» Polecenia:
1: Wyjaśnij na podstawie orędzia, dlaczego Polska jest dziś krajem bezpiecznym.
2: Przepisz fragment orędzia od słów "Takim kamieniem milowym" aż do słów "w Unii Europejskiej." włącznie, zamieniając "demokracjami Zachodu" na "państwami Zachodu".

» Fragment orędzia:
Przekazujemy treść telewizyjnego orędzia Prezydenta RP, wygłoszonego z okazji 15-lecia przystąpienia Polski do NATO:
"Szanowni Państwo, Drodzy Rodacy,
15 lat obecności Polski w NATO to naprawdę kamień milowy w naszej historii.
Takim kamieniem milowym były także wielkie reformy zmieniające na początku lat dziewięćdziesiątych nasz kraj, ustrój polityczny, gospodarczy, społeczny, wiążące nas z demokracjami Zachodu. Było nim także członkostwo w Unii Europejskiej.
Dzisiaj obchodzimy piętnastą rocznicę przystąpienia Polski do NATO. Wtedy naszym wysiłkiem, naszą determinacją i pomysłowością zdołaliśmy przekonać świat zachodni, że będziemy wartościowymi, twórczymi i aktywnymi członkami systemu wspólnej obrony. Potrafiliśmy wówczas, demonstrując pełną zgodę narodową pozyskać ważnych, wpływowych przyjaciół. Przyjaciół polskiej sprawy. Mamy więc powody do dumy. Polska droga do sojuszu zakończyła się sukcesem. Sukcesem jest także polskie członkostwo w największym, najsilniejszym sojuszu świata. Dzięki przynależności do NATO, dzięki procesom modernizacji polskiej armii, Polska jest krajem bezpiecznym. Jest krajem bezpiecznym w skali niespotykanej w historii naszego narodu co najmniej od trzech stuleci.
Miejmy jednak świadomość, że odzyskane wolność i niepodległość nigdy nie są dane raz na zawsze. Trzeba o nie dbać. Trzeba je umacniać. Nie ma bowiem pełnej wolności bez poczucia bezpieczeństwa. Rozumiemy to jeszcze lepiej dzisiaj widząc, co dzieje się za naszą wschodnią granicą, za wschodnią granicą NATO i Unii Europejskiej. Pamiętamy przecież z czasów dawnej przynależności do radzieckiej strefy wpływów, podobne zachowania, które nam wtedy groziły. Zatem patrząc z dumą na osiągnięcia Polski doceńmy też jak daleko za nami zostały lęki przed obcą interwencją na terytorium naszego państwa. Doceńmy to, że jesteśmy dzisiaj częścią świata bezpiecznego, stabilnego, rozwijającego się, szanującego i broniącego wolności.

» Fragmenty wierszy:
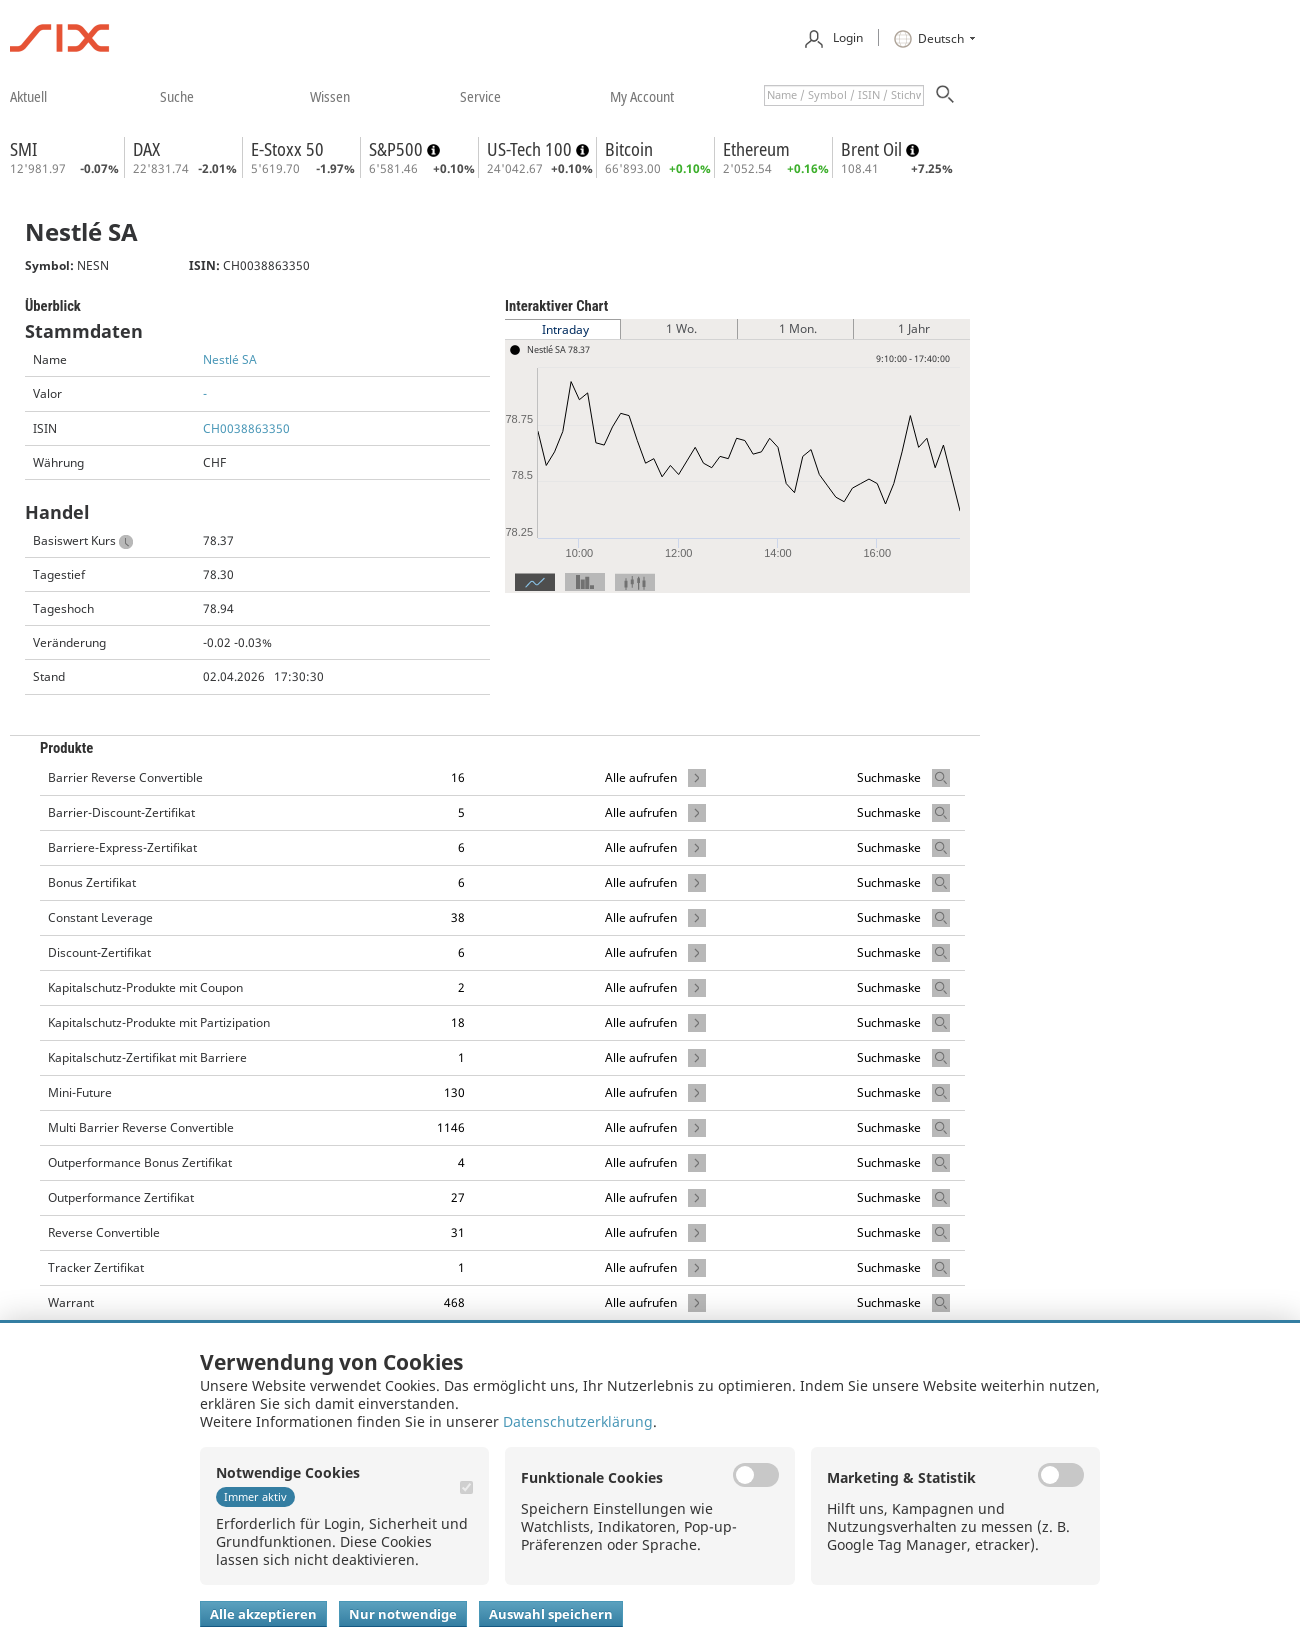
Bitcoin (629, 149)
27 (458, 1197)
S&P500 (398, 149)
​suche (177, 96)
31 (458, 1232)
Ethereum (756, 149)
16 (458, 777)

» Rozwiązania:
1: Według orędzia Polska jest krajem bezpiecznym dzięki przynależności do NATO oraz dzięki procesom modernizacji polskiej armii.

2:
Takim kamieniem milowym były także wielkie reformy zmieniające na początku lat dziewięćdziesiątych nasz kraj, ustrój polityczny, gospodarczy, społeczny, wiążące nas z państwami Zachodu. Było nim także członkostwo w Unii Europejskiej.